La famille Middlestein, de Jami Attenberg

LA FAMILLE MIDDLESTEINEdie Middlestein pèse plus de 150 kg et doit subir une nouvelle opération à la jambe pour lui éviter des problèmes cardiaques. Sa fille Robin tient son père responsable de la déchéance de sa mère. Alors que celle-ci doit passer sur le billard, Richard n'a rien trouvé de mieux que de demander le divorce et s'offrir une nouvelle jeunesse en multipliant les rencontres sur le net. Benny, leur fils, est lui confronté à une soudaine calvitie - liée au stress - et laisse son épouse Rachelle partir en mission pour sauver sa belle-mère. En filigrane, se prépare également la célèbre bar-mitsvah des Middlestein où vont se croiser tous les membres de cette famille dysfonctionnelle. 

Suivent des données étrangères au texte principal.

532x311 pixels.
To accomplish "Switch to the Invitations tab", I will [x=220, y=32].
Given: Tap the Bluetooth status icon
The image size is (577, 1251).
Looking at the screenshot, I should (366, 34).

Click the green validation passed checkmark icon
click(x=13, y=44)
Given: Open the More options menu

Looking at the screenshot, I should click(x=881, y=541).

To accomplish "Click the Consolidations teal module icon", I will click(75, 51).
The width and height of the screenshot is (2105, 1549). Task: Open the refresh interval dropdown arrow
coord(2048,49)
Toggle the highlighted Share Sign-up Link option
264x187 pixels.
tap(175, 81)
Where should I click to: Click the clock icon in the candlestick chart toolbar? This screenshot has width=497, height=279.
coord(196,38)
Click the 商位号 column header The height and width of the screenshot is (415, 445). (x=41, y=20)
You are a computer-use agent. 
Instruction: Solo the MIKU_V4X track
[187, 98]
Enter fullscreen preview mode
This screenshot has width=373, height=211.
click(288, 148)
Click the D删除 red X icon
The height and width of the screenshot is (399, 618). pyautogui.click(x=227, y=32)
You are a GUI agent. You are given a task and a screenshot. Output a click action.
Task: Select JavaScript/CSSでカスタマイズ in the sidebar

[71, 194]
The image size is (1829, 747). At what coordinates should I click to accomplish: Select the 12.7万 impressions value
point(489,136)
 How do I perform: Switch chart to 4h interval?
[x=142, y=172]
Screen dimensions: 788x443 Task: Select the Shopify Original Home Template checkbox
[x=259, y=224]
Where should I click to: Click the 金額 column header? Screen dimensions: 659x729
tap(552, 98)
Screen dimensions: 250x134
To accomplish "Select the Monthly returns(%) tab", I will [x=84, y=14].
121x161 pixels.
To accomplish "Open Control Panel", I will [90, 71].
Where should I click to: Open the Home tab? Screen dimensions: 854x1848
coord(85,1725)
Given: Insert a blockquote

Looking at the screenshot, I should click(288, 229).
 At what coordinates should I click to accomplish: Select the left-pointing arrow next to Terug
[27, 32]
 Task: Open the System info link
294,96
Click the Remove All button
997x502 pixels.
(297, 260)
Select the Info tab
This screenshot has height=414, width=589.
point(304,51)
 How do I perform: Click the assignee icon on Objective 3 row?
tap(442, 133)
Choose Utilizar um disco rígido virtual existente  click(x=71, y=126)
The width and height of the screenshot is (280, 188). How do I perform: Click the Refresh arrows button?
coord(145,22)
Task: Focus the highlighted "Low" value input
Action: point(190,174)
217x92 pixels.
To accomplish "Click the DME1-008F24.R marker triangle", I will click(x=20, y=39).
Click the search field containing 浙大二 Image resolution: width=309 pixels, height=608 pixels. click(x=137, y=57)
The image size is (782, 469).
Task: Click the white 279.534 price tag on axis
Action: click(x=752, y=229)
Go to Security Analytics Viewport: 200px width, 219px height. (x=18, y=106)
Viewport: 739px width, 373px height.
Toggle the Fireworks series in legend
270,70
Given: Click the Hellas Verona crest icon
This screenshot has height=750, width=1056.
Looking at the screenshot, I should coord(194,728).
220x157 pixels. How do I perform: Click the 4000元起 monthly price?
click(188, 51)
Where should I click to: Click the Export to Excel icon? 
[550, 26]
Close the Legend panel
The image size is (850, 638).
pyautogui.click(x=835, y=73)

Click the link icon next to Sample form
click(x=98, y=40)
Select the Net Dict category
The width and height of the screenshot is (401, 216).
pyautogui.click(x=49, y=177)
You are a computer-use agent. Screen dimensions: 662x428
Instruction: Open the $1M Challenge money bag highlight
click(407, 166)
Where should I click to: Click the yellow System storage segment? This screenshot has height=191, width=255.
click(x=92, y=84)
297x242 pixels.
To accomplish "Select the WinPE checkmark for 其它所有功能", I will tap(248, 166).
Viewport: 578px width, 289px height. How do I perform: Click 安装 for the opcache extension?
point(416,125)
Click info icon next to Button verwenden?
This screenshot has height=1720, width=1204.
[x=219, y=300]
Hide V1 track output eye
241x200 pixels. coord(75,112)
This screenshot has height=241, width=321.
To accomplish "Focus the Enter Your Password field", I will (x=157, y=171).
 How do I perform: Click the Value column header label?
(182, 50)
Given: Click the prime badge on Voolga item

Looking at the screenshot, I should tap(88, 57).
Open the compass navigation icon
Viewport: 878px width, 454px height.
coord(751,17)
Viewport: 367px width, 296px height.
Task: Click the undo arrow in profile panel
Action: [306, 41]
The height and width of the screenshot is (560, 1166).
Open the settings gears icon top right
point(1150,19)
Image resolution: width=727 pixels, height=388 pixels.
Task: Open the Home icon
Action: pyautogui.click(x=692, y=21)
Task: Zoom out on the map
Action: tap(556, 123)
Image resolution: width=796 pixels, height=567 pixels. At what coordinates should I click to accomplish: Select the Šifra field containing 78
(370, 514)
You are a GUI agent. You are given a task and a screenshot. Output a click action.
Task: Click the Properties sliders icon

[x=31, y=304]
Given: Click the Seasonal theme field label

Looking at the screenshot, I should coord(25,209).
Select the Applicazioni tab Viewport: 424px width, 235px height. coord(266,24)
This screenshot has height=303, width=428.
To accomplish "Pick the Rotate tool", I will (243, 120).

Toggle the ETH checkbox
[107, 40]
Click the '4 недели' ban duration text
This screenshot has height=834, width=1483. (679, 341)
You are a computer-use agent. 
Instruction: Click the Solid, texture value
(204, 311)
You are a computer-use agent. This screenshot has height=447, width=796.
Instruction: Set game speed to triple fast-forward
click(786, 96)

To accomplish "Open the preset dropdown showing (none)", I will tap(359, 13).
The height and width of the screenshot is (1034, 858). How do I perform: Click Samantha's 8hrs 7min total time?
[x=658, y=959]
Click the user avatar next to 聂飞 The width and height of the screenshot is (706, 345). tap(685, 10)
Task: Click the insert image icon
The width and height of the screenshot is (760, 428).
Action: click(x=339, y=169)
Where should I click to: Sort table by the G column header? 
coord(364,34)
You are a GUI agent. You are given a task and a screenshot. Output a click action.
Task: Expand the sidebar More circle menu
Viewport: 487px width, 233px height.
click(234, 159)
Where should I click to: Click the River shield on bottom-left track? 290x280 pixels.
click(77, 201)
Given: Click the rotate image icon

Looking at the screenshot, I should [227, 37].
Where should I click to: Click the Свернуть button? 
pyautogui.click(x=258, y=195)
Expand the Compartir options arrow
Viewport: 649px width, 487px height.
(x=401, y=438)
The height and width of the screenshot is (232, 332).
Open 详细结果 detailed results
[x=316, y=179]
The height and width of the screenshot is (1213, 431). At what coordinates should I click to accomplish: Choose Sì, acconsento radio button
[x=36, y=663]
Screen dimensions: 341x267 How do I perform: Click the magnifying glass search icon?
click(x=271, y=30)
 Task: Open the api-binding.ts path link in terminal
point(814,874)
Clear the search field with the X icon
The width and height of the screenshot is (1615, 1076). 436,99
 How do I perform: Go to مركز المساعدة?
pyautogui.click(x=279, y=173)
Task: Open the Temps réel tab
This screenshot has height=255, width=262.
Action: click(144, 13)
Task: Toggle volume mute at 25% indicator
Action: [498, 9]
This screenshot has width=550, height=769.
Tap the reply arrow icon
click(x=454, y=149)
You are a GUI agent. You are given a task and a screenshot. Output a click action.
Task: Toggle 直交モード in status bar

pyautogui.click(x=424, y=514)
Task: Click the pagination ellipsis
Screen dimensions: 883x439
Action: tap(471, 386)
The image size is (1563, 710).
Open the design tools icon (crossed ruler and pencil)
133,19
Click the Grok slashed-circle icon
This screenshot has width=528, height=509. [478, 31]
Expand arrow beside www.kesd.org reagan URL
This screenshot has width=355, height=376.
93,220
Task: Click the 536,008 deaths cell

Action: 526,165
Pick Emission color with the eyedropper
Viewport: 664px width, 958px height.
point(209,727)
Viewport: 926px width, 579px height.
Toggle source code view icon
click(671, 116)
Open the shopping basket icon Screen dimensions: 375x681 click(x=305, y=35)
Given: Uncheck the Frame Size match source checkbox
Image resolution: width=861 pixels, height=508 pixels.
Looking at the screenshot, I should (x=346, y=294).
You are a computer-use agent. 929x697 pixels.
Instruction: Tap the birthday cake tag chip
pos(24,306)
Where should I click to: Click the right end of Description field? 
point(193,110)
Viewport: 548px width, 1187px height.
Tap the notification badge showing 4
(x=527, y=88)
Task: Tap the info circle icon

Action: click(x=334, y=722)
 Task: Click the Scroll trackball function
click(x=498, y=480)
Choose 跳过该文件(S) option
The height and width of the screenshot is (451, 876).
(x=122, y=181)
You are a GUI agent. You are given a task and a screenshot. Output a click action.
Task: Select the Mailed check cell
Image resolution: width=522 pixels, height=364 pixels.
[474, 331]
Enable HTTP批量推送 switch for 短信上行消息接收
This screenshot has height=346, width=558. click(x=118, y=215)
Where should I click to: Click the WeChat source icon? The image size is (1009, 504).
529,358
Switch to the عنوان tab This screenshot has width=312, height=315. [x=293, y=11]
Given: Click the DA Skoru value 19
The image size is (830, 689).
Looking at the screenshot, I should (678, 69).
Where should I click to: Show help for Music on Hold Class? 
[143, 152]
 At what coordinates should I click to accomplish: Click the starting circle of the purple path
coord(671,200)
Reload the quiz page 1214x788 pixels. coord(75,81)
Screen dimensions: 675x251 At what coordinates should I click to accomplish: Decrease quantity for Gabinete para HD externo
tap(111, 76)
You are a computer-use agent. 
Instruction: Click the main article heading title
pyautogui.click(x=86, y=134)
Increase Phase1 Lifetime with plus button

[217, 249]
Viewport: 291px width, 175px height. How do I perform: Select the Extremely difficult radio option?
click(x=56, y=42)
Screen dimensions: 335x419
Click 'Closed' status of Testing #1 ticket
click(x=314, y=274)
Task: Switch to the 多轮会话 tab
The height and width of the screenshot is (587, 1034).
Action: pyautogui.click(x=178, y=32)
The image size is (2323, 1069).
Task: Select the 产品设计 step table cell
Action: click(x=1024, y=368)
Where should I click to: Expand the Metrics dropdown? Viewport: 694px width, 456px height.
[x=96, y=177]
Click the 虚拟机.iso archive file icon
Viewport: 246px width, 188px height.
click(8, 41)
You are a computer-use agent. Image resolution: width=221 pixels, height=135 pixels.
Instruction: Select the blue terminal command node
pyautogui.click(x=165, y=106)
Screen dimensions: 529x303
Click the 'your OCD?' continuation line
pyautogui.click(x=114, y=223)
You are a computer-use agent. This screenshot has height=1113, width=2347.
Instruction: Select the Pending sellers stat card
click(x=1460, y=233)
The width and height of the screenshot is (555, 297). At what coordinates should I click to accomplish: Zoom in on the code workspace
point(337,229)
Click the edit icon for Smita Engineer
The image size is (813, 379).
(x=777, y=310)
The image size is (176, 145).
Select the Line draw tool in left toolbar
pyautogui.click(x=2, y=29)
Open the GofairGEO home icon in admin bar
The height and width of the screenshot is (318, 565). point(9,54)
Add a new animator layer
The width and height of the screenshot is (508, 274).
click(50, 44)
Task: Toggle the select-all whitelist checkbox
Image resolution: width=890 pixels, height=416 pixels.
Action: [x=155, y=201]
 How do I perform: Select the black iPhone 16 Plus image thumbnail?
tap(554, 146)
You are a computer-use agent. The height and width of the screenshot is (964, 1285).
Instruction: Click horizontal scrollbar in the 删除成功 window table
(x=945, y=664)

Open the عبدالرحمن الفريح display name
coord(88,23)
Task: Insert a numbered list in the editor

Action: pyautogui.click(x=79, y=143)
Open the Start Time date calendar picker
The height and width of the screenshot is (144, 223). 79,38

Ne vous attendez pas à une comédie familiale déjantée, ni à une tragicomédie plombante et bien amère. Le roman est un étonnant mélange des deux, tantôt grinçant et caustique, tantôt désopilant et saugrenu. On sent néanmoins tous les regards converger vers la mère juive despotique et effrayante, qui se moque du qu'en-dira-t-on et se remplit la panse pour assouvir tous ses désirs. Et on devine les dents grincer, les soupirs s'accentuer, les replis sur soi et les vaines tentatives de déculpabiliser. Edie est tout de même formidable dans son rôle d'ogresse, qui a déraisonnablement choisi de croquer la vie à pleines dents. C'est un portrait tout en humour, en tendresse et en suavité qui se dessine, mais qui ne cache rien du désarroi de ses proches. La famille Middlestein incarne les dérives d'une société imparfaite, pleine d'espérances et pourtant vouée à sa propre désagrégation. 

Une lecture finalement pas si légère, malgré une orientation cynique pleinement assumée, mais qui tend à se soigner pour ne pas sombrer dans le sinistre.